Contrasting Colour of Plates and Food Affects Eating Habits
It’s a known fact that the size of your plate can affect how much you eat. Now research has found the contrast of a bowl or plate’s colour versus what’s placed inside it may also be a contributing factor to obesity.
Low colour-contrast between dinnerware and food– a large helping of vanilla ice cream in a white dish, for instance, increases the odds that you will over serve yourself. The opposite also holds true – a high contrast between plate colour and the meal that’s on it decreases the tendency to overeat.
Researchers Brian Wansink, of Cornell University’s Food & Brand lab, and Koert van Ittersum say an optical illusion is responsible for this behaviour.
“It’s not simply that the bowl holds more,” says van Ittersum, the study’s lead author. “Even when you give people a specific target amount, they’ll pour more than the target into a big bowl, and less into a small bowl, because of this illusion.”

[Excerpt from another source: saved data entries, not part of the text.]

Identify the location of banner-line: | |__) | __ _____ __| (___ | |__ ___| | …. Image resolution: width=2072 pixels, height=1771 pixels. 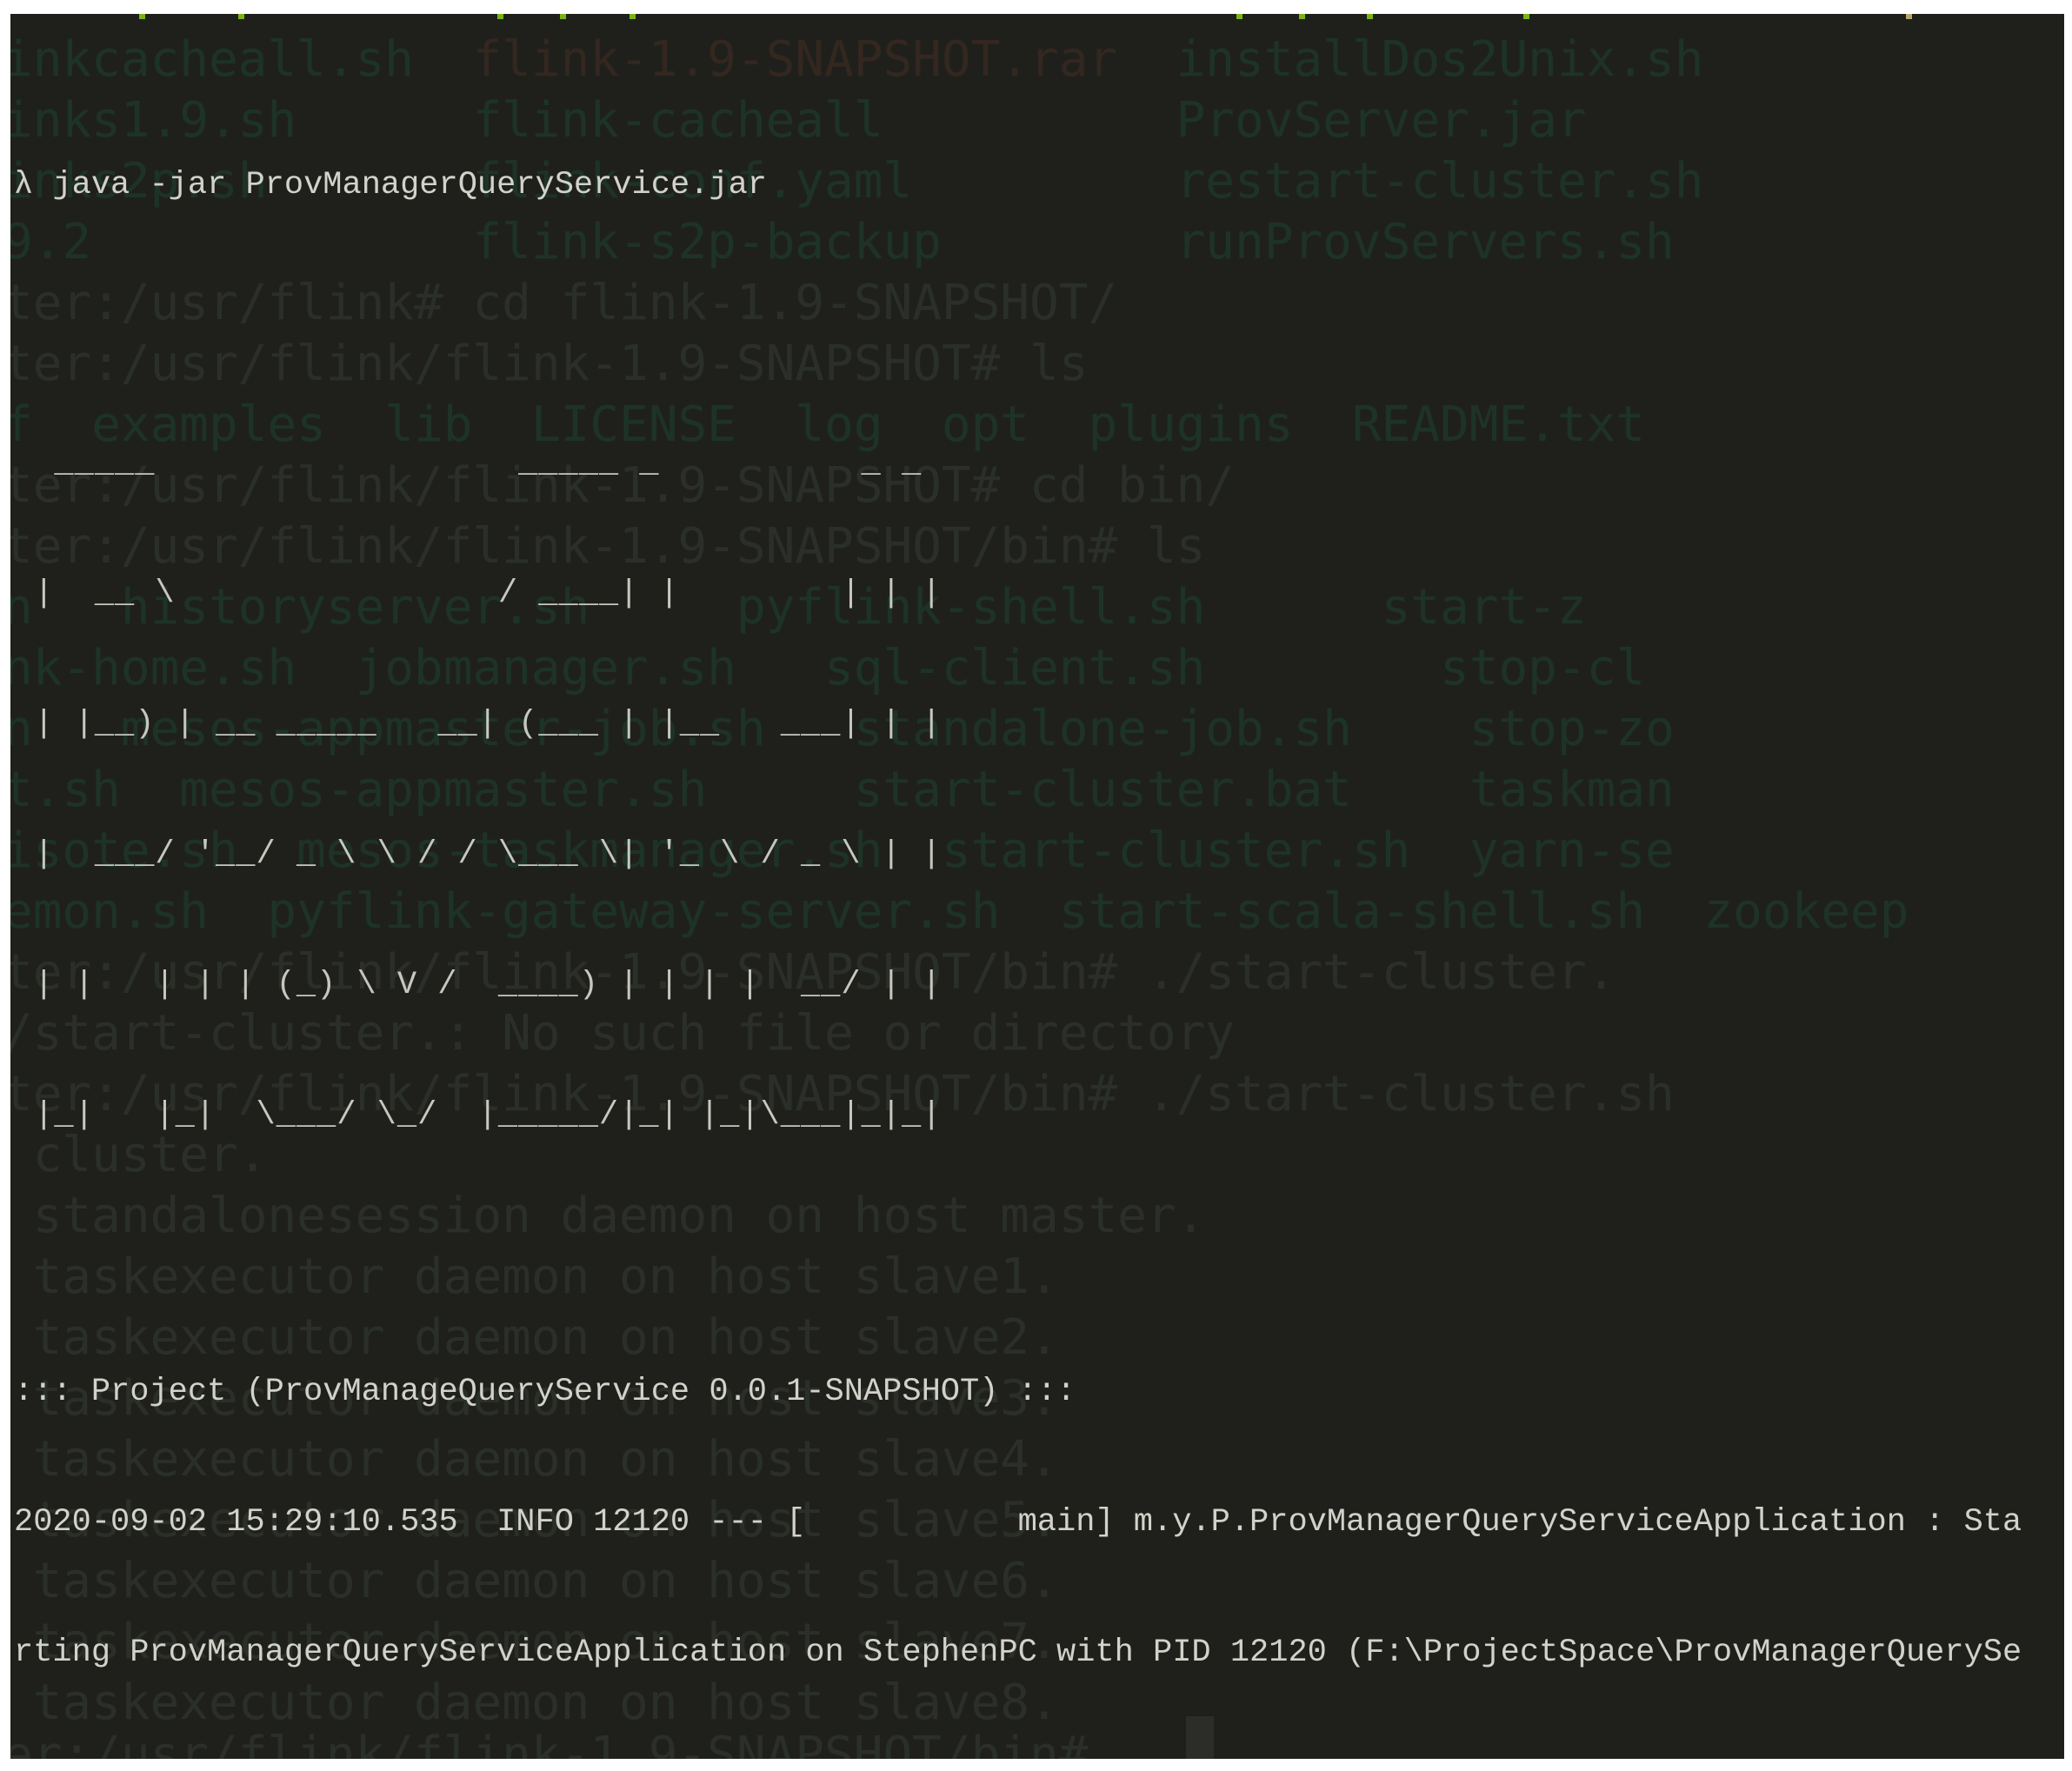
(478, 724). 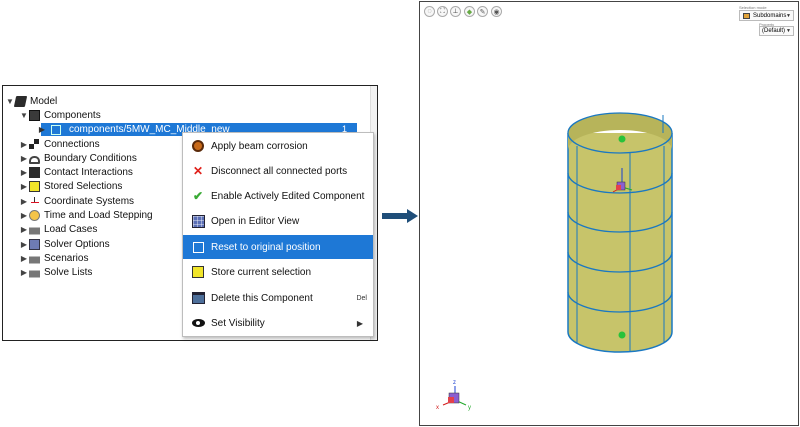 I want to click on lock-icon, so click(x=34, y=160).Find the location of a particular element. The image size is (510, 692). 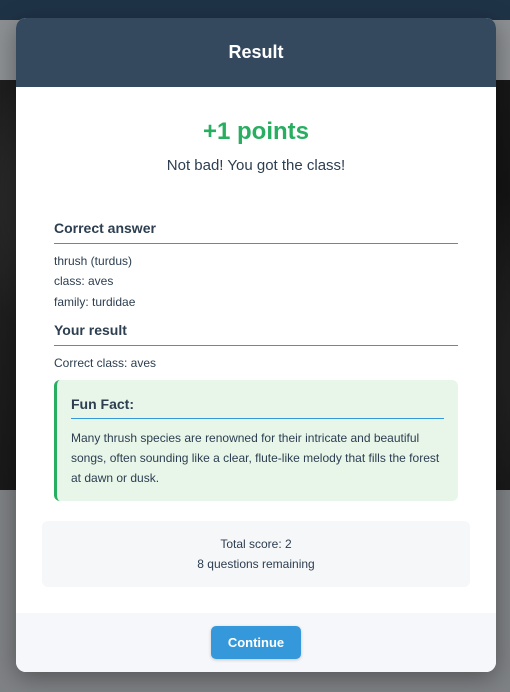

fun-fact-heading: Fun Fact: is located at coordinates (258, 408).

The Delboeuf Illusion states that if two identical circles are placed side by side, one surrounded by a much larger circle and the other by an only slightly larger circle, people falsely perceive the inner circles as dissimilar in size.
“If you want to reduce the amount of unhealthy food you eat, you want to choose a plate that really contrasts with it; if you plan to eat healthy food and want to eat more, you want to choose a plate with a lower contrast,” says van Ittersum, an associate professor of marketing at Georgia Institute of Technology.
If Wansink and van Ittersum are right, it may be far easier to change your immediate environment than it is to change your mind. Choosing dinnerware that isn’t the same colour as foods you usually eat may be a key to halting overeating at meal times.